(Lines of data)

────

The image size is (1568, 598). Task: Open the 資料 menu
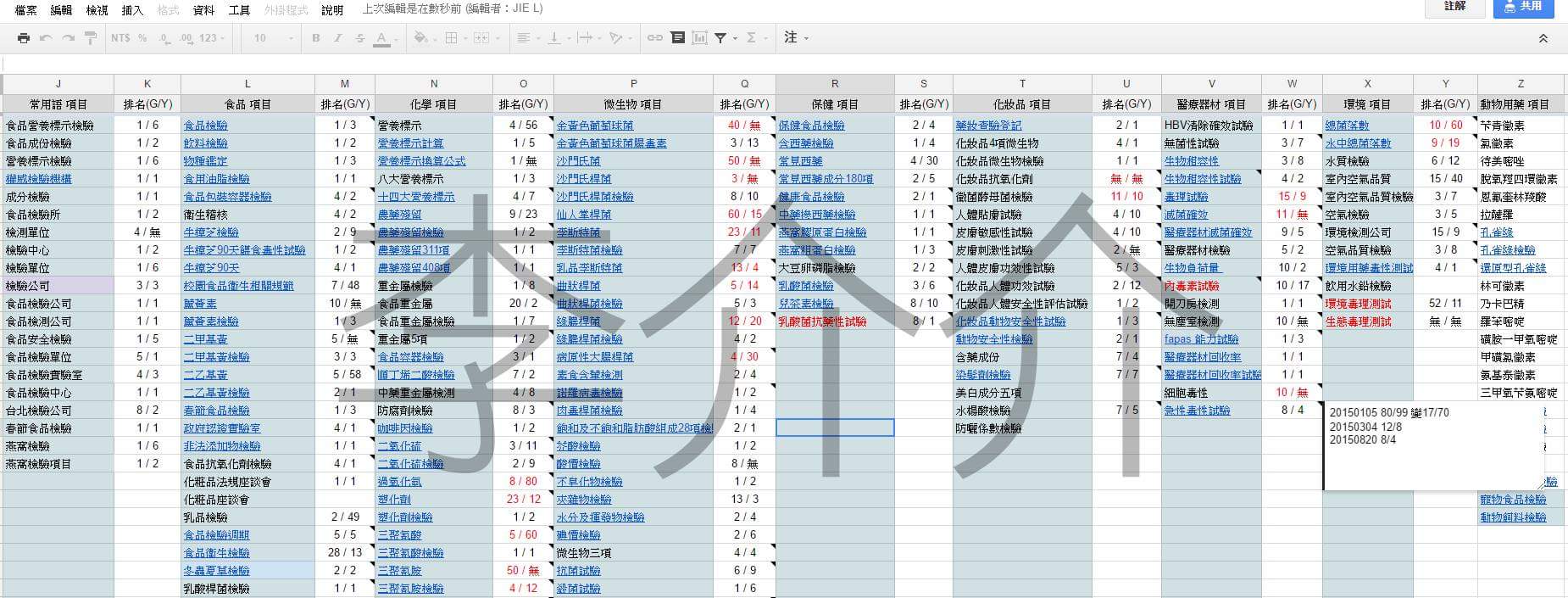coord(203,10)
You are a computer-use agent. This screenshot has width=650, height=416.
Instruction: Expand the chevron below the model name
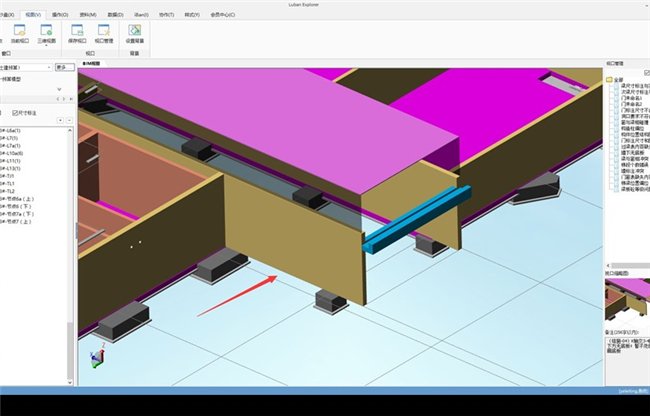tap(58, 89)
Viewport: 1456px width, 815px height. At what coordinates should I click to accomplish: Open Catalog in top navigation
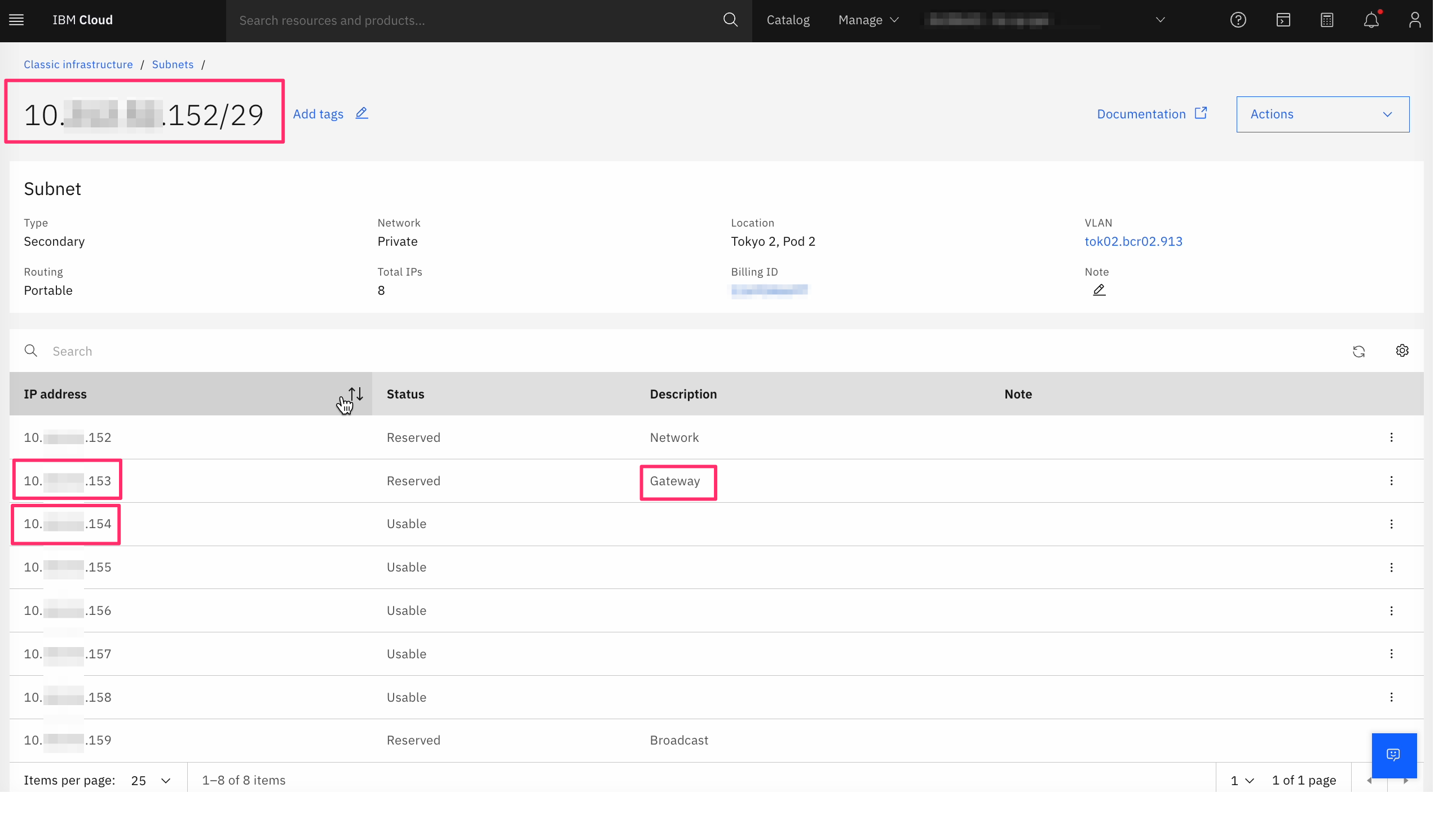click(787, 20)
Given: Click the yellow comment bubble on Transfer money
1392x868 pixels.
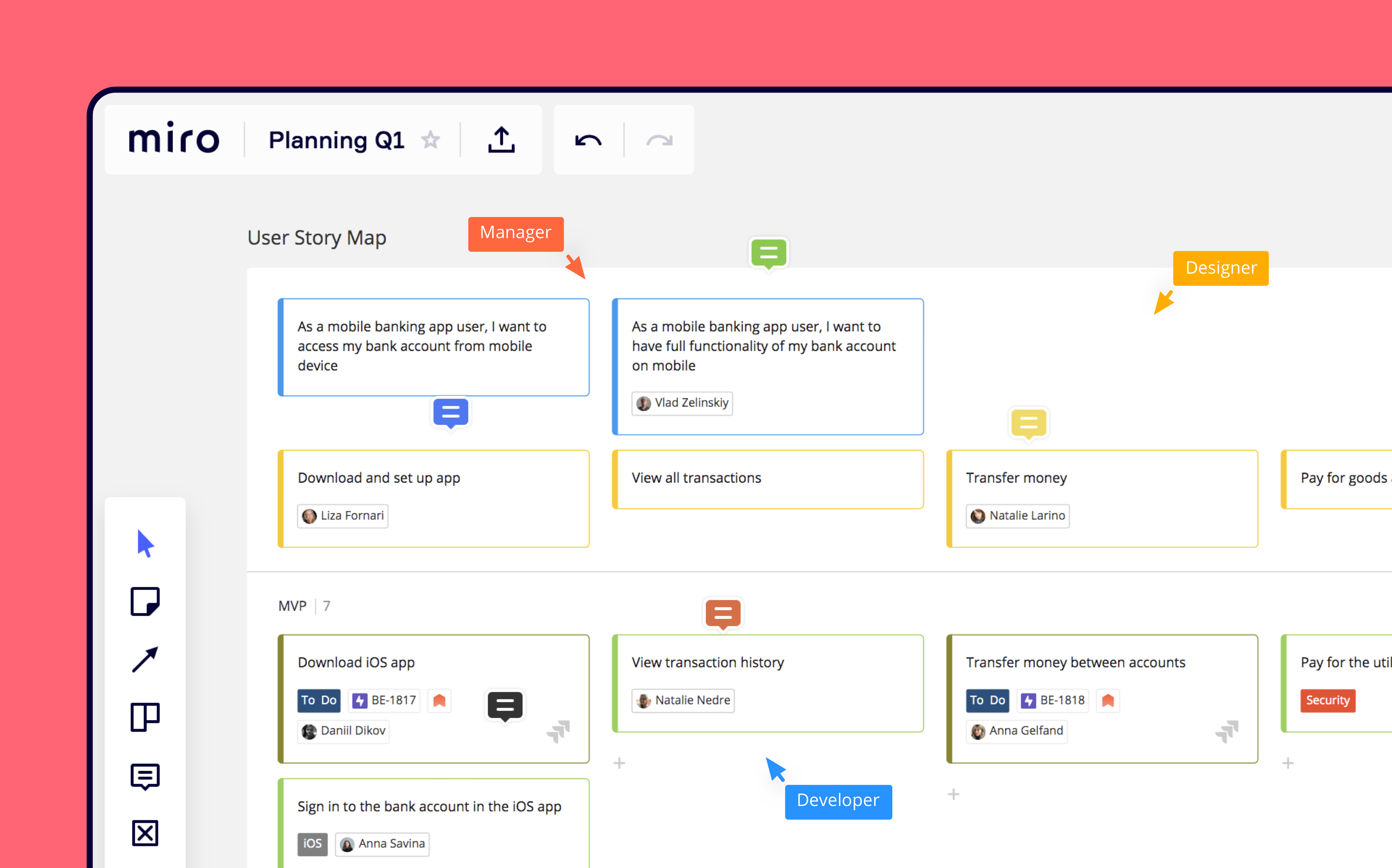Looking at the screenshot, I should pos(1028,421).
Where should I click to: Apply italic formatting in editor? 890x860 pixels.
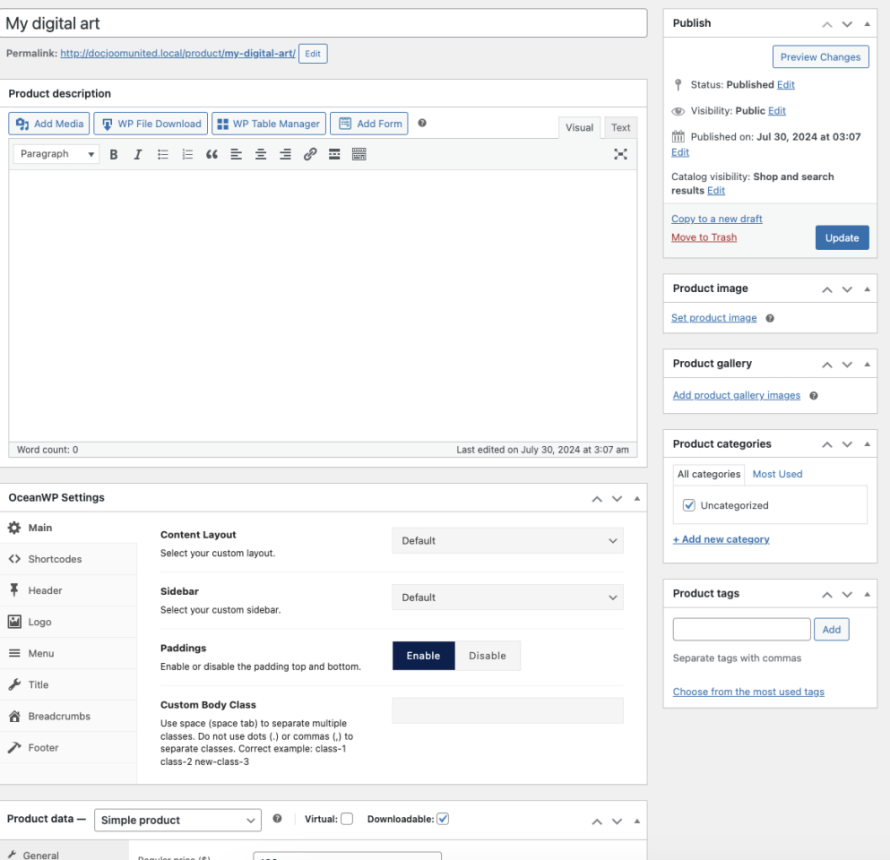[138, 154]
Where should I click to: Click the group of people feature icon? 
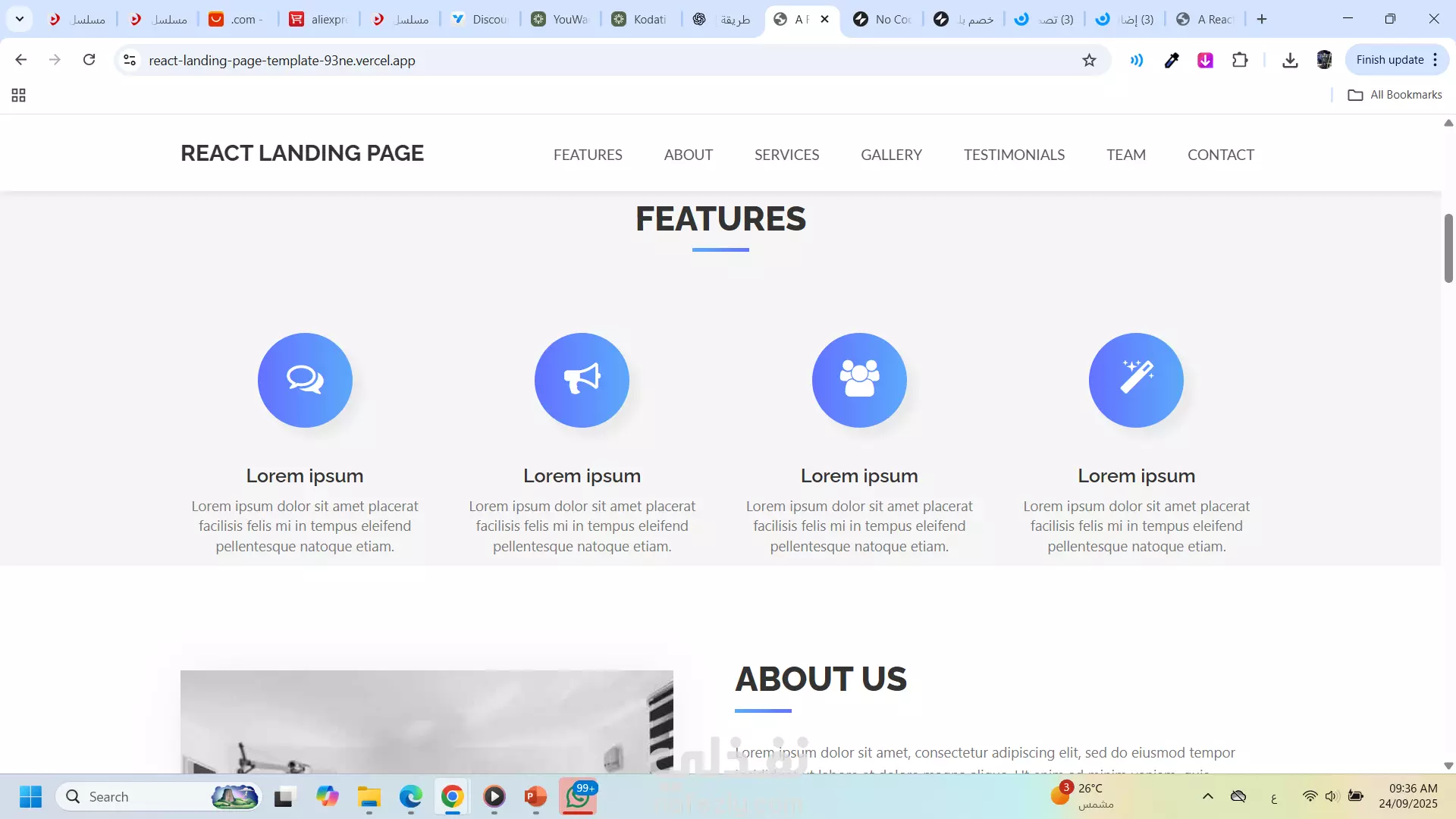pos(859,380)
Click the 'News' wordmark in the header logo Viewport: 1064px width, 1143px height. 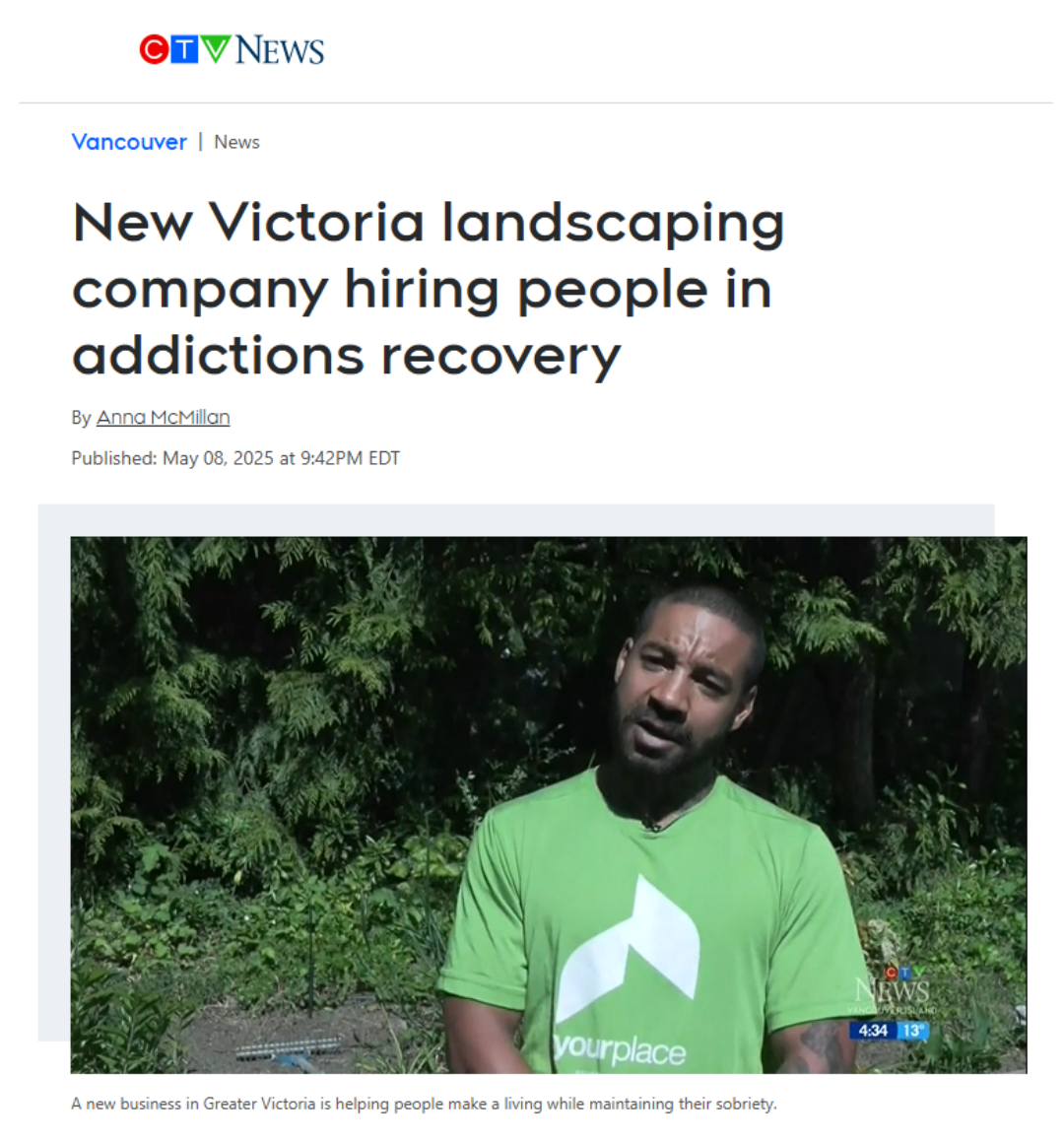[x=280, y=50]
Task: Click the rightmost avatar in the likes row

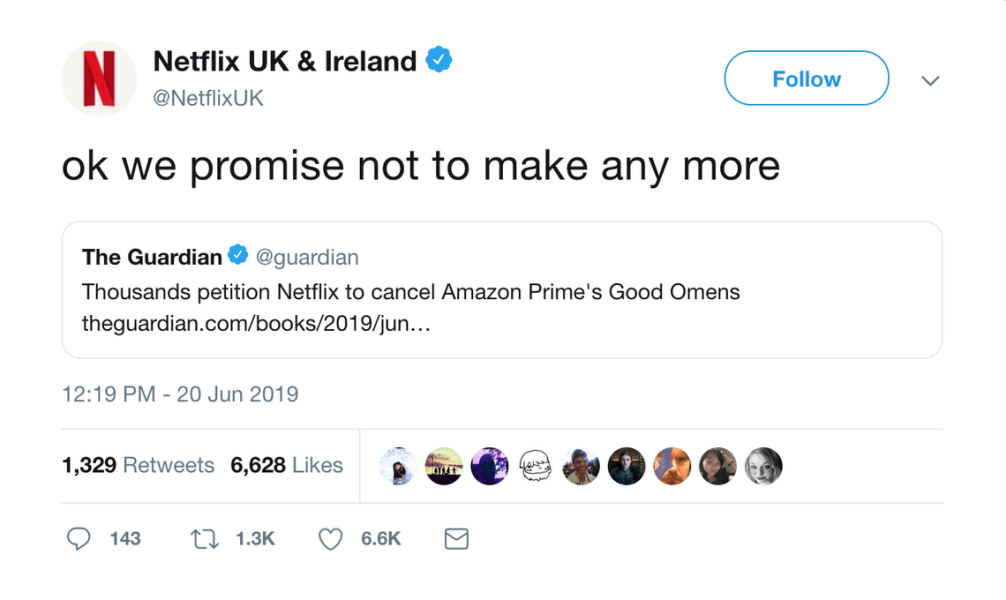Action: pyautogui.click(x=765, y=465)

────

**AIM:** Rewrite the data from its first line through the line containing "Looking at the", replacing "chevron" with "dropdown arrow" and changing nothing else. Leave the pictures out.

**RESPONSE TO THE TASK:**
The image size is (1568, 598). Task: Open the 資料 menu
coord(203,10)
You are a computer-use agent. This screenshot has width=650, height=416.
Instruction: Expand the dropdown arrow below the model name
tap(58, 89)
Viewport: 1456px width, 815px height. At what coordinates should I click to accomplish: Open Catalog in top navigation
click(787, 20)
Given: Click the yellow comment bubble on Transfer money
1392x868 pixels.
Looking at the screenshot, I should pos(1028,421).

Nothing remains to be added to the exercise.